> Задание:
Воспроизведите целиком приведенный ниже текст о пародировании сакрального в антиутопии, не меняя в нем ни слова.

> Исходный текст:
☆ ☆ ☆
Но где протекает эта жизнь? Воспользовавшись «космопланом», Роман Карцев отправляется в будущее, на 60 лет вперед. И что же он видит? Светлое будущее провозглашено в одном, но подлинно коммунистическом городе — МОСКОРЕПЕ, Московской ордена Ленина Краснознаменной Коммунистической республике. Правящая здесь Коммунистическая партия государственной безопасности — КПГБ — объявила одним из своих основателей Иисуса Христа.

Жанр антиутопии вообще дал много примеров пародирования сакрального. Видимо, некая сатирическая «подоснова» жанра, его разоблачительная направленность способствует накоплению и выражению пародийных элементов. Так, в «Любимове» А.Терца пародируется евангельский мотив превращения воды в вино: Леня Тихомиров превращает в водку обычную речную воду.

Много места отведено пародийному использованию церковной тематики и у Владимира Войновича. Писатель предсказывал в романе смыкание ортодоксально-коммунистических и церковных деятелей, взаимопроникновение обеих идеологий, причем в извращенной, пародирующей саму себя форме. Так, в Москорепе широко распространен обряд «звездения» (аналог крещения), «перезвездиться» и означает: перекреститься.

Скорее комичной, нежели зловещей, предстает в романе фигура отца Звездония — главного церковного иерарха коммунистической церкви, генерал-майора религиозной служжбы. Постановлением ЦК Коммунистической партии Государственной Безопасности и Указом Верховного Пятиугольника в Москорепе учреждена Коммунистическая Реформированная Церковь, цель которой: «воспитание комунян в духе коммунизма и горячей любви к Гениалиссимусу».
☆ ☆ ☆
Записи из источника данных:
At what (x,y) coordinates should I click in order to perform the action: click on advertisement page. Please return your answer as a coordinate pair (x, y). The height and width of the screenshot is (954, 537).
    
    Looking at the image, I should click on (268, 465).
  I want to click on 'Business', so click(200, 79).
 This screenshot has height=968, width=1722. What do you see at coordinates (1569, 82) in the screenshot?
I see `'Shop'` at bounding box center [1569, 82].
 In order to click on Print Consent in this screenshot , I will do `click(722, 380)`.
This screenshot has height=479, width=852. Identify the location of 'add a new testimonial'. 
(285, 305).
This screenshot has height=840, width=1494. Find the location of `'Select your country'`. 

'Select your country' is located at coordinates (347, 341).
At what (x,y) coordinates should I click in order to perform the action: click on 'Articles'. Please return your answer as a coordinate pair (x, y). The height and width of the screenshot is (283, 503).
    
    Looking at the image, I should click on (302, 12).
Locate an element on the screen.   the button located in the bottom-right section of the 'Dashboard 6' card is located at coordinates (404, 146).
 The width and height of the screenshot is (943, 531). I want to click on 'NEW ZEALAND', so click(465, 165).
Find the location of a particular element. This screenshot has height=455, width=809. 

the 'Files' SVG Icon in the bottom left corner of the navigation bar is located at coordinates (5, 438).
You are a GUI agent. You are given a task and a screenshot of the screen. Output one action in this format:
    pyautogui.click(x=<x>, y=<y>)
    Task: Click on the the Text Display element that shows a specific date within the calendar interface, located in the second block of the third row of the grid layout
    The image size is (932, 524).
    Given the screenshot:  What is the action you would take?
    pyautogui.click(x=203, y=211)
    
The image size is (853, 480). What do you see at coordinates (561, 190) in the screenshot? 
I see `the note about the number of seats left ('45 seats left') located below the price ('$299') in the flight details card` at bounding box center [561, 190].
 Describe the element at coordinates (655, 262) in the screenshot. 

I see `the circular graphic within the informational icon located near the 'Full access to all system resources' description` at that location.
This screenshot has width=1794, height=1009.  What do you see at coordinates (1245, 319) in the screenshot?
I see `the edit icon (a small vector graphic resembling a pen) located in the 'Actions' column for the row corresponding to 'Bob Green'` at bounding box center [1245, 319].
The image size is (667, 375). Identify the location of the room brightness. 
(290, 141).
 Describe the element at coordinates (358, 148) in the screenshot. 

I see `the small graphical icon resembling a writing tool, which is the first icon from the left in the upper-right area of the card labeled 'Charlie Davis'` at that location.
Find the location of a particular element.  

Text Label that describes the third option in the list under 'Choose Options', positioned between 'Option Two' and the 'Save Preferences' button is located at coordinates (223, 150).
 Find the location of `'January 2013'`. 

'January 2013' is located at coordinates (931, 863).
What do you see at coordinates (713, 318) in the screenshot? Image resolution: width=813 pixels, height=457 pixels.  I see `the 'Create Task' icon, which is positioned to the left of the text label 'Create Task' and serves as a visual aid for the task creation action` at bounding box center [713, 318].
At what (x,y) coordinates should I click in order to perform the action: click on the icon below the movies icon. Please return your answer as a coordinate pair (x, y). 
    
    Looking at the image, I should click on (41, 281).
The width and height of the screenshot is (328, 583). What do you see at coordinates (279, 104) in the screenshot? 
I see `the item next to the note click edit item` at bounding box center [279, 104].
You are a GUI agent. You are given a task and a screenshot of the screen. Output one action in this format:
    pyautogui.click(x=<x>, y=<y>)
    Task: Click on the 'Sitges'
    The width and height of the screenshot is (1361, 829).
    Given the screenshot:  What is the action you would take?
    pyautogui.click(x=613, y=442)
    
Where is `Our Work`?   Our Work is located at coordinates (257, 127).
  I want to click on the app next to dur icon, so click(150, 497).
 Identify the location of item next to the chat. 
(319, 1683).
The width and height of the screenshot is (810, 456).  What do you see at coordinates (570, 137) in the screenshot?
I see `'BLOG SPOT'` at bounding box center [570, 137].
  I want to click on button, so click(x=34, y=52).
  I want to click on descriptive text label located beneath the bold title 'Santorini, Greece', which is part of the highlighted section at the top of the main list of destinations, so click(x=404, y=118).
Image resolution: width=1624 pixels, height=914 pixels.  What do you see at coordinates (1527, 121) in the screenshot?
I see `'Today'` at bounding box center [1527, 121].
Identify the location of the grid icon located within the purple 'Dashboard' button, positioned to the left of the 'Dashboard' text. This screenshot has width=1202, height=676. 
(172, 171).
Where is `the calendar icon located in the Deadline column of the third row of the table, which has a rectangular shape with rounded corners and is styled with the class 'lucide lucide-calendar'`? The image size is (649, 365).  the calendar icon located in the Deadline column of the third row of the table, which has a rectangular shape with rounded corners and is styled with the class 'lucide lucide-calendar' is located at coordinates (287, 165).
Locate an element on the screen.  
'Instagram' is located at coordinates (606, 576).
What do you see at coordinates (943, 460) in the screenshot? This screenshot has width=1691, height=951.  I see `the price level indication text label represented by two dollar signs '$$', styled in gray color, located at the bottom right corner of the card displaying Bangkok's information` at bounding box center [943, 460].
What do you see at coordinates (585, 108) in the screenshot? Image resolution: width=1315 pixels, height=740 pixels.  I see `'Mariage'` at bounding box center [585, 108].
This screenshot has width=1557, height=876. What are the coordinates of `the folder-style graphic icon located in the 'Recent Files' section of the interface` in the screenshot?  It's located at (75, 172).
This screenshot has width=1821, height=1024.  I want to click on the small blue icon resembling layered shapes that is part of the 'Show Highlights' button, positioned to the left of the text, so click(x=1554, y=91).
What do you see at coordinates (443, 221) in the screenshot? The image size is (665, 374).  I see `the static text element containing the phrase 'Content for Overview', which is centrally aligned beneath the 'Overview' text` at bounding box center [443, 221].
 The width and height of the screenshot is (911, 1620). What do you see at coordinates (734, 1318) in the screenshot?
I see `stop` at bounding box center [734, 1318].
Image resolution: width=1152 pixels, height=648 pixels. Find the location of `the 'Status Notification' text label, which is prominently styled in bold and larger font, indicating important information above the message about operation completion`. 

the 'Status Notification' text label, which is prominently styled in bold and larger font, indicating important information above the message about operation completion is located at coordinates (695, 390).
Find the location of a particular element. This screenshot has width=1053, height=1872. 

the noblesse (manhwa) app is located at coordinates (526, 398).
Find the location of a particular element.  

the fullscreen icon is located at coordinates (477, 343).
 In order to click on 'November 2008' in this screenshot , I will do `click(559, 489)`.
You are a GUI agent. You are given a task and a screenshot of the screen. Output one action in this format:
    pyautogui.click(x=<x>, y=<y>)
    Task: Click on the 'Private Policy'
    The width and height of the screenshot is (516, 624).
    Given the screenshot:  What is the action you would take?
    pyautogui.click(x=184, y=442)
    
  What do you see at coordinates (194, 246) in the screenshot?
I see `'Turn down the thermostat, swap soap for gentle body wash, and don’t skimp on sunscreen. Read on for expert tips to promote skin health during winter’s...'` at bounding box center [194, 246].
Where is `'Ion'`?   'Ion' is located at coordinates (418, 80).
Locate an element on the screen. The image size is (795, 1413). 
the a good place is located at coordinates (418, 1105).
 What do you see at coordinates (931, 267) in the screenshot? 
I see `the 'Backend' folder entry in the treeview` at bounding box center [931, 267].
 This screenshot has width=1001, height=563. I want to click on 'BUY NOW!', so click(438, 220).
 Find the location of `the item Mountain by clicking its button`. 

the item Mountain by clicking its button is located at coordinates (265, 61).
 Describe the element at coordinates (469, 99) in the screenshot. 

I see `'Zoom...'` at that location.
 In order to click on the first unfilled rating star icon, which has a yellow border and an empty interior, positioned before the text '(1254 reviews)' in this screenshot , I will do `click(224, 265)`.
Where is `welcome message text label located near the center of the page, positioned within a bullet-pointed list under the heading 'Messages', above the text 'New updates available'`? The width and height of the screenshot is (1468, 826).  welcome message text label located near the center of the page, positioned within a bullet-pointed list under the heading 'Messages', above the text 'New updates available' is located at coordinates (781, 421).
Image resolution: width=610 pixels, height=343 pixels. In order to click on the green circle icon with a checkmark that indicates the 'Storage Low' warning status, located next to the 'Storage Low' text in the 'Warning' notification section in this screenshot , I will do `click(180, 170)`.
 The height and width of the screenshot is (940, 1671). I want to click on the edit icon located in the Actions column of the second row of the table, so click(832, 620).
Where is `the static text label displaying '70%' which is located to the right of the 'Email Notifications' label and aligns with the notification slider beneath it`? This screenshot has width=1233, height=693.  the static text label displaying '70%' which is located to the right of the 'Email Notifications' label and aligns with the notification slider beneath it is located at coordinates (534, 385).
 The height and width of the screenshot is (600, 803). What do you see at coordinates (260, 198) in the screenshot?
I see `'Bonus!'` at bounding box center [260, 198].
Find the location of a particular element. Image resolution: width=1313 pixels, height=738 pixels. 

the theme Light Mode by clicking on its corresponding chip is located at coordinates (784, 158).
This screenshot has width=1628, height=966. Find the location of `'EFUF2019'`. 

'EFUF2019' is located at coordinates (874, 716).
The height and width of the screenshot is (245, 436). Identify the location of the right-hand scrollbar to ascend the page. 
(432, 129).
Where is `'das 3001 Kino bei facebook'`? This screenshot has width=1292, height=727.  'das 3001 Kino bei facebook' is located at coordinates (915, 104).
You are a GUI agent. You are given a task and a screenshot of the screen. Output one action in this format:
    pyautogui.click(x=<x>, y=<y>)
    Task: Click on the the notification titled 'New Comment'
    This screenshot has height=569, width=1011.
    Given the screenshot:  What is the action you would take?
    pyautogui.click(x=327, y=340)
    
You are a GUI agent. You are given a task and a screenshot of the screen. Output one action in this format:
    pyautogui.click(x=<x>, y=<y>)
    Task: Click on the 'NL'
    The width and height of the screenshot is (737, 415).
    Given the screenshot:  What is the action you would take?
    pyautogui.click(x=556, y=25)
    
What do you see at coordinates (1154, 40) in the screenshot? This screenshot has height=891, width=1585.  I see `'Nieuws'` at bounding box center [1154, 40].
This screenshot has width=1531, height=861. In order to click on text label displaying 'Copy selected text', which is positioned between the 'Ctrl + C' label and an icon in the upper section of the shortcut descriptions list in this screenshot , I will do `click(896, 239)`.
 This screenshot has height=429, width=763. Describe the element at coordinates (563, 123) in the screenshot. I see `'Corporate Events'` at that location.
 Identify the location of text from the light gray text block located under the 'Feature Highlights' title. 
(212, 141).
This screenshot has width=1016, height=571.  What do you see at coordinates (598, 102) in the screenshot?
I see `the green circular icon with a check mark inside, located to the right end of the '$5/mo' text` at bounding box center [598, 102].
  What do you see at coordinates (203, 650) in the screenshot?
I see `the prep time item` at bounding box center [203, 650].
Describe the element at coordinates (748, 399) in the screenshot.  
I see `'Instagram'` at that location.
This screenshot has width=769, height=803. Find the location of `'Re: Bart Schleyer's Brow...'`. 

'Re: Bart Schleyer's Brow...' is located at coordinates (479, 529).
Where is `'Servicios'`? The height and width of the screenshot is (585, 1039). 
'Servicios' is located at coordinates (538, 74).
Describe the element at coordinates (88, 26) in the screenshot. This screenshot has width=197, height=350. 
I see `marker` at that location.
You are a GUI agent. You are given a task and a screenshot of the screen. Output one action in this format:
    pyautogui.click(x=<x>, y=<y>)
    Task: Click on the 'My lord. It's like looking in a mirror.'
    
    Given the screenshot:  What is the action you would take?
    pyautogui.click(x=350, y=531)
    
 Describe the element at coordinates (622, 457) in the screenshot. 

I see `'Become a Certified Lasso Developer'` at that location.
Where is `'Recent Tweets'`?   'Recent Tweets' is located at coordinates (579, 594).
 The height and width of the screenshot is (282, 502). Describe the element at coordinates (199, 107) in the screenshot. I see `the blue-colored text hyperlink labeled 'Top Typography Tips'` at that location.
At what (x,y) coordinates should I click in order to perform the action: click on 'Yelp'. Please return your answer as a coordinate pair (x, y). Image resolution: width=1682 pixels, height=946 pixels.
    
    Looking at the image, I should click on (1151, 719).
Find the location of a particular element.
☆ ☆ ☆
> Решение:
Но где протекает эта жизнь? Воспользовавшись «космопланом», Роман Карцев отправляется в будущее, на 60 лет вперед. И что же он видит? Светлое будущее провозглашено в одном, но подлинно коммунистическом городе — МОСКОРЕПЕ, Московской ордена Ленина Краснознаменной Коммунистической республике. Правящая здесь Коммунистическая партия государственной безопасности — КПГБ — объявила одним из своих основателей Иисуса Христа.

Жанр антиутопии вообще дал много примеров пародирования сакрального. Видимо, некая сатирическая «подоснова» жанра, его разоблачительная направленность способствует накоплению и выражению пародийных элементов. Так, в «Любимове» А.Терца пародируется евангельский мотив превращения воды в вино: Леня Тихомиров превращает в водку обычную речную воду.

Много места отведено пародийному использованию церковной тематики и у Владимира Войновича. Писатель предсказывал в романе смыкание ортодоксально-коммунистических и церковных деятелей, взаимопроникновение обеих идеологий, причем в извращенной, пародирующей саму себя форме. Так, в Москорепе широко распространен обряд «звездения» (аналог крещения), «перезвездиться» и означает: перекреститься.

Скорее комичной, нежели зловещей, предстает в романе фигура отца Звездония — главного церковного иерарха коммунистической церкви, генерал-майора религиозной служжбы. Постановлением ЦК Коммунистической партии Государственной Безопасности и Указом Верховного Пятиугольника в Москорепе учреждена Коммунистическая Реформированная Церковь, цель которой: «воспитание комунян в духе коммунизма и горячей любви к Гениалиссимусу».